American POWs being forced to play Russian roulette in “The Deer Hunter” is the most disturbing scene of all movies for me.

The thought of home care providers submitting competitive bids for Medicare business with the level of information commonly held by these companies is equally disturbing. To avoid the Russian roulette-like risk, providers must have certain facts about their own business before concluding their bids for Medicare business are safe. Following are six questions that get to the necessary facts.

  1. Is it necessary to be a competition area supplier? The law has already answered that question with a “no” for providers serving beneficiaries in smaller metropolitan statistical areas. Neither will all providers serving the top MSAs find it necessary to be a competition supplier.

    In earlier demonstration projects, a large number of providers decided not to participate. The most common reason was that the revenue gained from Medicare was an insignificant part of their business (less than 5-10 percent). If the answer to the first question is “no,” then answers to the following questions will still be helpful. For all others, accurate answers to the next questions are essential.

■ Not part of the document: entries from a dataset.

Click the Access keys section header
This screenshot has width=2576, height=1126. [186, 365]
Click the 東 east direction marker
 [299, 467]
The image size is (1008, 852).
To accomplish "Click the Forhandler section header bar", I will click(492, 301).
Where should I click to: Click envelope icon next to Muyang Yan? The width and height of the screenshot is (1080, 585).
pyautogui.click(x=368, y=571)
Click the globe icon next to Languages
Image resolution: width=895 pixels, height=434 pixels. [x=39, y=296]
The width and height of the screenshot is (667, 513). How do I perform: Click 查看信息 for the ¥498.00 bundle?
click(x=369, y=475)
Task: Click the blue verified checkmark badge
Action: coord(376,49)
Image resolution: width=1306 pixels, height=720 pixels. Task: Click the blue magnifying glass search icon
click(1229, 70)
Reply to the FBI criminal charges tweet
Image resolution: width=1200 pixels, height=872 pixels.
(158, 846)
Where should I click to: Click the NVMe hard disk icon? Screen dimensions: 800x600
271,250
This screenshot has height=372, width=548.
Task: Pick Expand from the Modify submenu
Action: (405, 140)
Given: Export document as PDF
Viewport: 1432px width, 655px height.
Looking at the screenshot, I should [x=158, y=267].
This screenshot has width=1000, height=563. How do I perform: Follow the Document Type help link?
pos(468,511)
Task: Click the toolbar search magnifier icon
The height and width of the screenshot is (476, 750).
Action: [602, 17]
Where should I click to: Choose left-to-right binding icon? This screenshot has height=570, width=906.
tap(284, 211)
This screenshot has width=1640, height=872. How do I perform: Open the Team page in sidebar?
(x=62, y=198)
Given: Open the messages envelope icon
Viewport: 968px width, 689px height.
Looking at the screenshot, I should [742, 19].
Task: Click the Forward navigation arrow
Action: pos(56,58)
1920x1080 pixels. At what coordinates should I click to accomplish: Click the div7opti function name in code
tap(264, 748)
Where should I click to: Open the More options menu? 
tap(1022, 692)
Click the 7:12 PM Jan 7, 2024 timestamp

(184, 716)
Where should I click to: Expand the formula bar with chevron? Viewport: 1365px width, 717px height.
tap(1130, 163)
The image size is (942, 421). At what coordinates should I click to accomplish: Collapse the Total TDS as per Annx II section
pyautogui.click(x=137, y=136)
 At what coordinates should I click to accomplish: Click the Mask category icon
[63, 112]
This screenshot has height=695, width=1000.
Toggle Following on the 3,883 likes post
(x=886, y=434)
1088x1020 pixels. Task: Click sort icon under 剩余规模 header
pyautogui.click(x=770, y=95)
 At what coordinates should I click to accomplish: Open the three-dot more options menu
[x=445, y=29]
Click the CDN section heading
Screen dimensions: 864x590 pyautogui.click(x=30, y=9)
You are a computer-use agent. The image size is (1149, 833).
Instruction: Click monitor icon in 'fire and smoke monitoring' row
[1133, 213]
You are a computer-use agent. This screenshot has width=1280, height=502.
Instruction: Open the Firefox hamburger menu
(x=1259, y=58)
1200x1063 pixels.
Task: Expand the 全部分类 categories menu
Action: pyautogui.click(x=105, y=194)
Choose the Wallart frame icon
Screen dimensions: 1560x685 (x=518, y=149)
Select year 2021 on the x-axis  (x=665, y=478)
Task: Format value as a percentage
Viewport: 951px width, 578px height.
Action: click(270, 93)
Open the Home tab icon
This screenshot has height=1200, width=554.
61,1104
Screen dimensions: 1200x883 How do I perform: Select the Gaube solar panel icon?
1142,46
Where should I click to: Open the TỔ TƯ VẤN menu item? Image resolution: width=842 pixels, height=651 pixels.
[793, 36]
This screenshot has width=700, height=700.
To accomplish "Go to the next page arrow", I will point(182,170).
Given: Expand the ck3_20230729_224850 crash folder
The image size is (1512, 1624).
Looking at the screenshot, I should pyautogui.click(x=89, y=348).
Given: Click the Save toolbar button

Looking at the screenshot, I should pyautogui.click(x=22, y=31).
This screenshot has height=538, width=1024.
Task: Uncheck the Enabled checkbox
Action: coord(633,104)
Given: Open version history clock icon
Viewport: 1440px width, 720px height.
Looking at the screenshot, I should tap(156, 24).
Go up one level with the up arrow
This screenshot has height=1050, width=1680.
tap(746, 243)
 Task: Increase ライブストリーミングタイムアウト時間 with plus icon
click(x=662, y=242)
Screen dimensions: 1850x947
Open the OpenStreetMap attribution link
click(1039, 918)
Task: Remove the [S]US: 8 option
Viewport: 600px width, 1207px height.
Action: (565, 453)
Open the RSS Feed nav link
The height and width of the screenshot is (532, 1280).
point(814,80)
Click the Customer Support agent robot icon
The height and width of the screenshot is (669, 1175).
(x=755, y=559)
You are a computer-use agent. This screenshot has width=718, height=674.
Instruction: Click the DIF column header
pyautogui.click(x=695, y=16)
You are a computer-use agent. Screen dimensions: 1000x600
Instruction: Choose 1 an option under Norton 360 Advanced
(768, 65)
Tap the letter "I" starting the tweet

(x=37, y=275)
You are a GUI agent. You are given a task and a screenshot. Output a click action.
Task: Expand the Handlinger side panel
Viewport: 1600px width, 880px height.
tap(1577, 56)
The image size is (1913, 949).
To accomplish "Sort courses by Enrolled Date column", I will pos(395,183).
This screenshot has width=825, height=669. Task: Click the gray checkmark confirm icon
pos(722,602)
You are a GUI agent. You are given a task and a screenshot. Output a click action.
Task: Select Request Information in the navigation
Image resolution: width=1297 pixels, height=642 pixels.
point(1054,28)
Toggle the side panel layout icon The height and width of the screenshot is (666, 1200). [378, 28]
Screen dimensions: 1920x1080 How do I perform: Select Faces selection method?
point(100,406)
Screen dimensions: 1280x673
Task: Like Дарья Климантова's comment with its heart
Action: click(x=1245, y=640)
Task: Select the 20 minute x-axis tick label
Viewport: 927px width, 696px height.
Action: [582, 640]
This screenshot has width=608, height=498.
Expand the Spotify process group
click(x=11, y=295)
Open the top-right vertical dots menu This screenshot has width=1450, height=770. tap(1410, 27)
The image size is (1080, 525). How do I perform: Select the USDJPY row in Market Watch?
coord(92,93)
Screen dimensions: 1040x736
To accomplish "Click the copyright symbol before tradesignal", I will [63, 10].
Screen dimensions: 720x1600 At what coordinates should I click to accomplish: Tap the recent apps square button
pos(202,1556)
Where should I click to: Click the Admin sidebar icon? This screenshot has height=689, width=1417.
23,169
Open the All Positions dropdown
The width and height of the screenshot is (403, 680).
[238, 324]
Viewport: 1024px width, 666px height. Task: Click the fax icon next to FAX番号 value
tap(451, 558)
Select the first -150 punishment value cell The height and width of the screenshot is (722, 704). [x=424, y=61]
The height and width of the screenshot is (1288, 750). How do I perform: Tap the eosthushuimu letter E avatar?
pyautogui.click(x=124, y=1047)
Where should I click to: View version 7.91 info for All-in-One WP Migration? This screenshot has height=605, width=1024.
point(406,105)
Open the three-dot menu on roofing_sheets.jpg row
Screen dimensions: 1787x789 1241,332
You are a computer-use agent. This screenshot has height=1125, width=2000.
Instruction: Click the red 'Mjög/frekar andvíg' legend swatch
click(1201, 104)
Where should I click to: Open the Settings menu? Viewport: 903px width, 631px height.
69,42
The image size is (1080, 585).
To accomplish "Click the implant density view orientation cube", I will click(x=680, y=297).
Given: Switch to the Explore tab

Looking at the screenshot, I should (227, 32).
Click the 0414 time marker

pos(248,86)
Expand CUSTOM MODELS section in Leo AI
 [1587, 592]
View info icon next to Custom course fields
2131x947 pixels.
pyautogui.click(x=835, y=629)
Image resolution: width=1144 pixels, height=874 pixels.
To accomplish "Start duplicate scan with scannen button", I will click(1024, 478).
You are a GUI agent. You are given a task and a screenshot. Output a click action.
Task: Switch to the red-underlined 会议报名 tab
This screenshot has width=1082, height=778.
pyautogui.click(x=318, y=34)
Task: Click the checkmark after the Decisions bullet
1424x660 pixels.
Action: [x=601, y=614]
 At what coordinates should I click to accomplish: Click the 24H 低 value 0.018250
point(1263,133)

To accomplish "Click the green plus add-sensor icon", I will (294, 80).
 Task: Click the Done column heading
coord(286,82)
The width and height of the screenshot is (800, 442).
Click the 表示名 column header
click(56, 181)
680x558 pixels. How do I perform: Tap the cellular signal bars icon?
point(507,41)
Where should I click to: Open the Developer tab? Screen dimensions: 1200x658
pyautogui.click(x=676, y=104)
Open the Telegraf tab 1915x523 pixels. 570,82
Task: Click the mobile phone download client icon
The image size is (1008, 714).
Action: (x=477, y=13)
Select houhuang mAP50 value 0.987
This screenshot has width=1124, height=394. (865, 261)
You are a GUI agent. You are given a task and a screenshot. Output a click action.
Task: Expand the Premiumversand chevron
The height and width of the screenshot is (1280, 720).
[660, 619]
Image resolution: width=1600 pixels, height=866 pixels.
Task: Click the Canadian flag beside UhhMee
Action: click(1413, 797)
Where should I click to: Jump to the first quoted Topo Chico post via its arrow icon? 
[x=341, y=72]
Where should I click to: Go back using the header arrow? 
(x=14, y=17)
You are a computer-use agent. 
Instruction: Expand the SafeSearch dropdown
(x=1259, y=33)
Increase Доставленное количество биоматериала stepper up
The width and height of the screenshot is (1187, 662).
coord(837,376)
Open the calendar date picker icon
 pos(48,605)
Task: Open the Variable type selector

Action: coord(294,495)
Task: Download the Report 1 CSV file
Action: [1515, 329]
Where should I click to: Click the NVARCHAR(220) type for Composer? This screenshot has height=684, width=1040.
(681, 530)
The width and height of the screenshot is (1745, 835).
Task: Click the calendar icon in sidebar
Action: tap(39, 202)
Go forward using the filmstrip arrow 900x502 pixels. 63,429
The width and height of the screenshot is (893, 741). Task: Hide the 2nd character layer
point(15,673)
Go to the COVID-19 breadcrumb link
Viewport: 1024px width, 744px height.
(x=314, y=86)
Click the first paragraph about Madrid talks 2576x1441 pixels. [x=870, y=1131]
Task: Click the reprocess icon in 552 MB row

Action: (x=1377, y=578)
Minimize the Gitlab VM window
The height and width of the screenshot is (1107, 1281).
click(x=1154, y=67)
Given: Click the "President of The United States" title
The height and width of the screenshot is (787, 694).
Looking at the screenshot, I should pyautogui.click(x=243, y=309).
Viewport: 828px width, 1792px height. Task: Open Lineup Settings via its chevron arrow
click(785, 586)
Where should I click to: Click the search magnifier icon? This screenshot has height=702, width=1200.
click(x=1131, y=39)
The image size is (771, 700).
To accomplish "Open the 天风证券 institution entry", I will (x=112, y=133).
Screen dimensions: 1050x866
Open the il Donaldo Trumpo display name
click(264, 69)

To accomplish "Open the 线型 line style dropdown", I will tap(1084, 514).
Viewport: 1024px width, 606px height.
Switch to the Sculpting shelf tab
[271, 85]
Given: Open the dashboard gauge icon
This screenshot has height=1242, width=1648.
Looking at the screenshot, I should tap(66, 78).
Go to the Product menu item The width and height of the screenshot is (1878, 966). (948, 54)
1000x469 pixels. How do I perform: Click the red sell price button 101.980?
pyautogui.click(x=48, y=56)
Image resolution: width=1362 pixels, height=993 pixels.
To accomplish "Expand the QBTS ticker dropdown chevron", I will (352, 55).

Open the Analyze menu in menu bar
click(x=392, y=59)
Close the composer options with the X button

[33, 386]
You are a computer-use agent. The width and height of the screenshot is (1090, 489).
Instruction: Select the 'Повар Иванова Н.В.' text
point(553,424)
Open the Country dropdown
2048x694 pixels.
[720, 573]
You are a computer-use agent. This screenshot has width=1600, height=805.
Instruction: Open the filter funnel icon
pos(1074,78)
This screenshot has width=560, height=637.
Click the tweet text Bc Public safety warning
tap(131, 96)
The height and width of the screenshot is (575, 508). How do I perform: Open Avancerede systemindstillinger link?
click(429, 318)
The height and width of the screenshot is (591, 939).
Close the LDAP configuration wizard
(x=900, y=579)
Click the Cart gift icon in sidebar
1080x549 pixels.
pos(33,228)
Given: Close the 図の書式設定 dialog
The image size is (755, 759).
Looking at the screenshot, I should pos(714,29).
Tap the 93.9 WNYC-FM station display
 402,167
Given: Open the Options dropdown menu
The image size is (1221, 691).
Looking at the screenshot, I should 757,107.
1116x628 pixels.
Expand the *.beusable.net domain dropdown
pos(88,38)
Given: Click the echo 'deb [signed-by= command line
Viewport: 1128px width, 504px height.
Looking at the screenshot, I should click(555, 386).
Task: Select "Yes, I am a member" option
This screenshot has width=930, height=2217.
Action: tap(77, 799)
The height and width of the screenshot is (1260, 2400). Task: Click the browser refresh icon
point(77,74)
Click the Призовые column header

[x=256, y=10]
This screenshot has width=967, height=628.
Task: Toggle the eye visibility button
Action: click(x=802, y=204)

  2. What is the revenue per HCPCS code from Medicare? This answer is essential because (a) bids will (in my opinion) be for product lines and their underlying HCPCS codes, and (b) the significance of the revenue and associated expenses and profits cannot be measured without it. The answer lies in your billing system. If the system does not accept the query to provide this answer, export data to an electronic spreadsheet and use its sorting capability to find the answer.

  3. What is the total cost associated with each HCPCS code? The answer to this question reveals how profitable — or unprofitable — it is to provide a Medicare beneficiary with the products and services reimbursed under a certain HCPCS code. The costs fall into two categories. The first is the cost of goods, which should easily be extracted from your purchasing system.

    Second is the cost of activities, such as completing an intake form, collecting a CMN, completing a reorder ticket, delivery or set-up of equipment, etc. Because activity costs are not reported on financial statements, they require the process we know as activity-based costing.

    The answer we get from this is how much it costs to perform each activity one time. For example, getting reimbursed under some HCPCS codes never requires a reorder ticket or a CMN while others require multiple reorder tickets. Add activity costs to the cost of goods to determine the total cost associated with a HCPCS code.

  4. What is the maximum acceptable discount the company can offer in a competitive bid? The discount is equal to the current reimbursement rate minus required profit and total costs.

  5. Is the discount large enough to be competitive? If the answer to Question 4 produced a zero or even a negative result, it indicates that you cannot afford to make a price concession. Remember, the law says that contracts cannot be awarded unless Medicare saves money. So, a discount from the current reimbursement rate will be necessary.

    If there is room for a discount, the answer becomes much more subjective because it leads to “What is large enough?” To make the best effort at this answer, you must understand the capabilities, vulnerabilities and intentions of your rivals.

  6. If the answer to Question 5 is “no,” the final question is “How will you become competitive and remain profitable?” The short answer is to reduce costs as a percentage of revenue. There are three ways that can be achieved, none of which are painless or risk-free.

First is to grow revenue, which should make a positive impact on the bottom line. Companies don't hire a new president or rent additional space when they add the next customer; so, the next customer is slightly more profitable. Second is to negotiate a lower cost of goods. And third is to reduce activity costs. Most providers should be systematically working all three methods at the same time.

The potential for a “no” answer to Question 5 is why it is important for providers to know these things now rather than later. Becoming more competitive takes time. Waiting to answer these six questions can only be bad for your company and, ultimately, the customers you serve.